Le piège, lui, avance masqué et est toujours le même : l’argent ne vient jamais seul. Il amène avec lui son cortège de crasses bien contagieuses. On ne saurait jouer sur la scène mondiale sans payer son tribut au mondialisme et à ses ogres. On ne saurait accueillir chez soi les produits et les touristes du monde entier sans, à un moment ou à autre, ouvrir son lit à ses princes de la finance. On peut le tenter : à l’opposé, on trouvera Cuba et son blocus de soixante ans. Cuba, oui : un des plus grands créateurs de slogans révolutionnaires – mais croyez-en les paysans cubains : ils ne palpent rien des milliards de t-shirts Che Guevarra, et servir de modèle révolutionnaire à la planète depuis soixante ans, c’est un peu épuisant à assumer au quotidien.
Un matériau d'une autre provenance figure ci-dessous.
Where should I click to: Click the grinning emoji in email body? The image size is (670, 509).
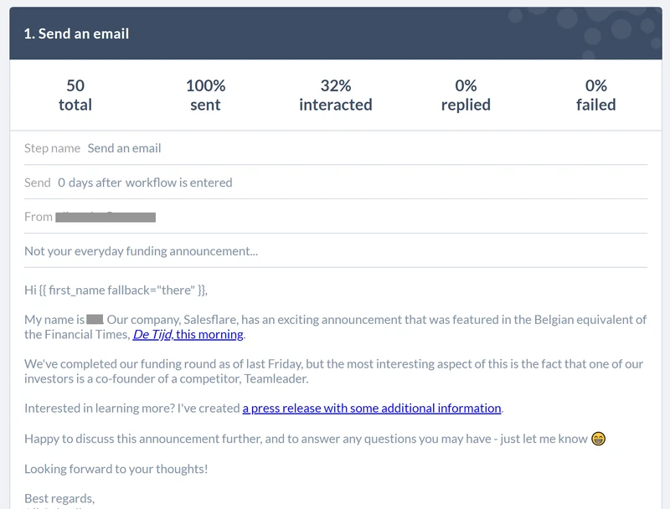point(598,439)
La fusée Erdogan était donc sur orbite. Dans son panache de lumière, il éclairait un avenir grandiose. Et pour ce qui est du principal concerné, cet avenir est plus que jamais à portée de mains. Ergo : son ambition va peut-être précipiter le pays dans un été de tous les dangers. Il joue serré et la grande menace, c’est que malgré tous les incendies qui rugissent alentour, il continue de penser que le jeu en vaut la chandelle.